Back in my overview post, I gave some formulas to remember. The important one right now is the one that says Assets = Liabilities + Equity.
Equity in its simplest terms is the difference between the assets and the liabilities. To expand on it, this is to say that if a business sold all its assets, then paid off the money it owed (liabilities), the money left over would be the equity. Of course, it does get more complicated, but we’re only looking for a basic understanding here, so this definition works for our purpose.
Now, there can be a negative equity situation where the money you owe is more than your assets. As artists, we could fall into this very easily unfortunately. Let’s take an example.
Shane is a painter and he’s bought $800 worth of canvases on a credit card. He didn’t have the money to pay it off and has just been making monthly minimum payments so now his balance is at $875. Then he decides to quit painting because he just isn’t making money and would be better off going back to school to be a dentist. He now has some canvases painted on, but other are blank and wrapped. He gives away the painted canvases to a friend, but decides to sell the unused ones on eBay. Those go for rock bottom prices and after shipping costs he’s only managed to make $475. This means he personally still owes $400 ($875 – $475).
This illustrates why it’s so necessary to keep an eye on the accounts on the balance sheet (assets, liabilities, and equity) and not just on if you’re making a profit (income and expenses). I said in Part 2 about liabilities to keep the money you owe to people as low as possible. Hopefully, now that we’ve looked at the equity side of it, you understand how you become liable for making up the difference between what you owe and what you could sell your assets for if you absolutely had to.

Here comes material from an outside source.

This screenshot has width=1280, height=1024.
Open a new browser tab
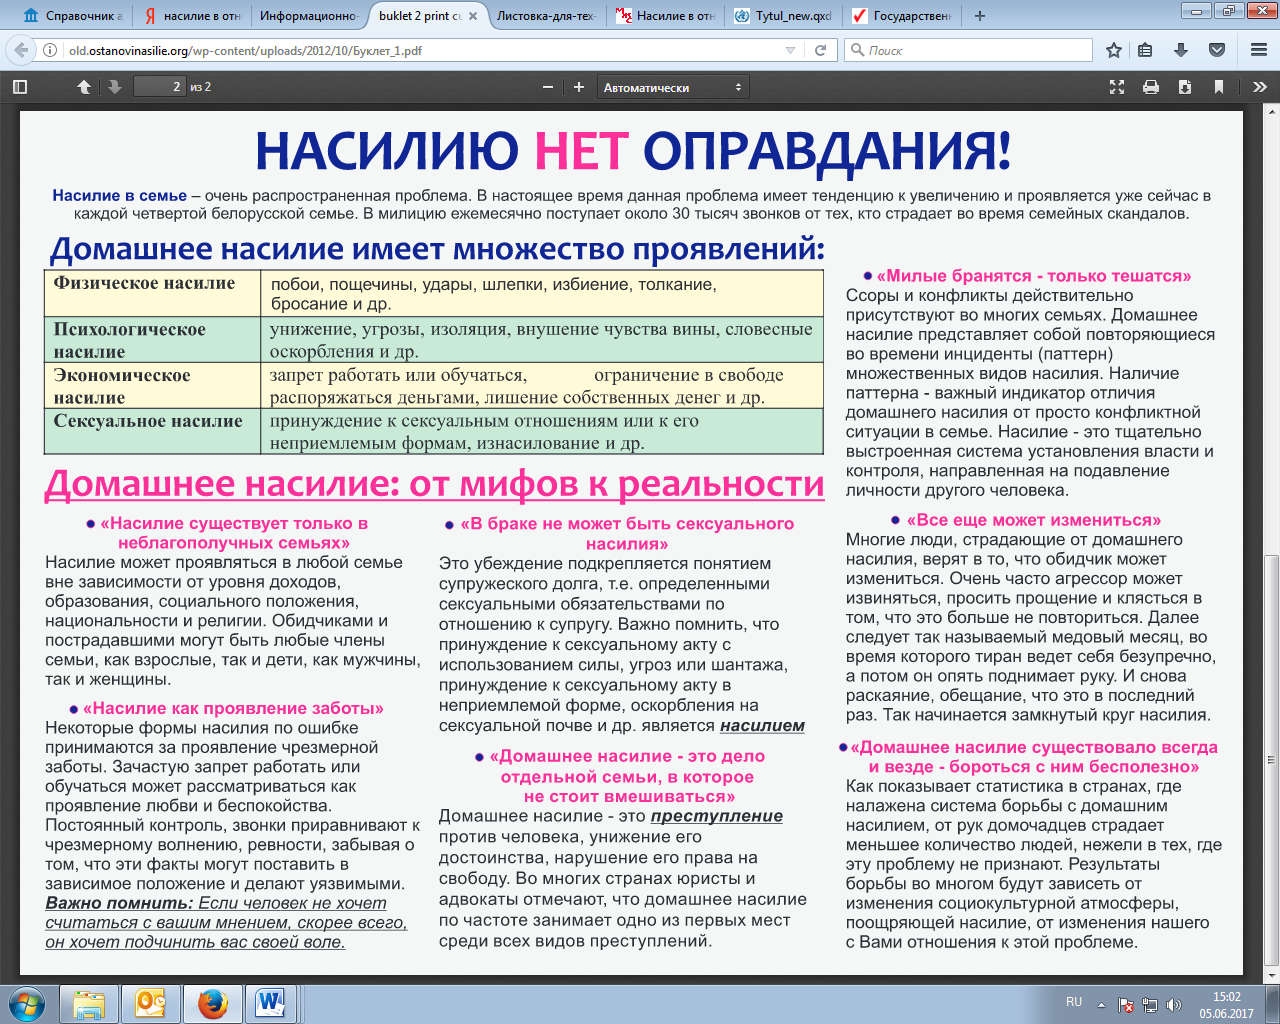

The equity section is also how sole proprietors put money in and take money out of their business.
When you set up your art as a business and you’re initially setting up your chart of accounts, any assets and/or inventory you already have need to be “journaled” in. I’m assuming you already have assets, inventory, and supplies when you decide to start your art business because for so many of us it starts as a hobby first and grows from there – sometimes unexpectedly. So if you have an air compressor you paid $100 for when you were doing art as a hobby, then you’ll set up a fixed asset for your compressor of $100 and in the equity section you’ll have an account called something like “Owner investments – equipment” for $100. Of course, there’s still depreciation on the compressor depending how long you’ve had it, but really, that’s a detail best left for your accountant. Just get the basics set up and go from there.
If you need to put cash into your bank account to pay for a prepaid expense like booth fees, you’ll deposit the money and make a credit entry to an account like “Owner investments – cash.”
Now to get the money out. Let’s say you worked really hard at a show and sold $1000 of product (and as an additional piece of information, you had $350 in expenses for the show). You need $200 to pay some of your personal bills (or maybe you’ve been looking at a new pair of shoes and decide to reward yourself for reaching your show goal). So, how do you pull that $200 out of your business. Since it’s a personal item, you can’t just expense it. Instead, you write yourself a check for $200 (the credit side of your entry) and debit $200 to Owner Draws. When the end of the month comes and you’re reviewing your financials, you see that your income is $1000 and your expenses are $350, leaving a net profit of $650. If you’d expensed your $200 withdrawal, your expenses would be overstated at $550, making your net profit appear to be $450.
It seems like a lot of numbers and may be overwhelming. Just remember that this is important for two reasons. First, and the one that seems the most boring, is when you’re doing your tax return. You’re income and expenses aren’t correct and so your return won’t be correct. The second reason it matters is for your own peace of mind. Does it sound better to think that you made $650 profit or $450? Chances are that if you don’t realize you’re making money, you’re going to wonder why you’re staying in the art business. I personally feel this is exactly the reason why so many frustrated artists decide to stop or get depressed– they aren’t getting an true picture.
I know I feel a lot better when I reflect on my financial statements and see that I grossed $1000, netted $650, and was able to withdraw $200 for myself. It’s an empowering feeling. But if you’re expensing your draws, the financial statements are going to tell you that you grossed $1000 but only netted $450 which looks like your expenses are eating up more than 50% of the money you’re making.
Yes, overall the reality is that you have $450 in your bank account to spend on your business or withdraw for later personal use, but it’s the story that your financials tell. Only when the story is full and complete can you get an accurate picture of your art business.